Reproduce every line of the material below without changing anything, and leave out the pictures.

___ AVAILABLE RECORDS ___

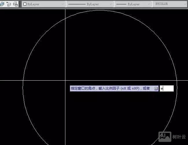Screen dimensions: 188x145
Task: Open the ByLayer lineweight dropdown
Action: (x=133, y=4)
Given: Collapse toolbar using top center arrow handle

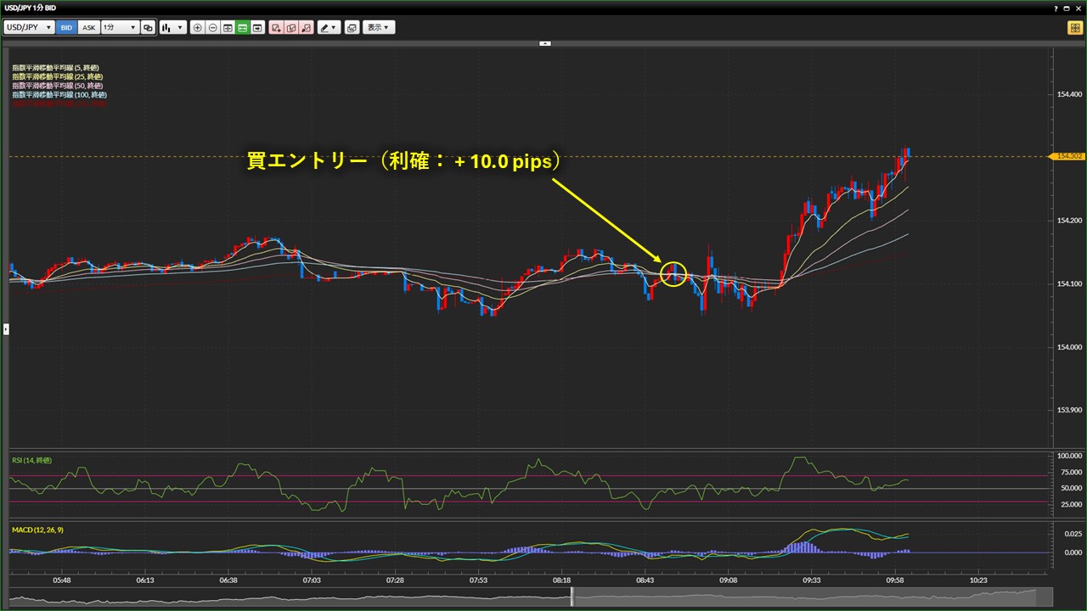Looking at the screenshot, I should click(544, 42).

___

→ **ANSWER TO THIS TASK**
Screen dimensions: 188x145
Task: Open the ByLayer lineweight dropdown
Action: (x=133, y=4)
Given: Collapse toolbar using top center arrow handle

Looking at the screenshot, I should click(544, 42).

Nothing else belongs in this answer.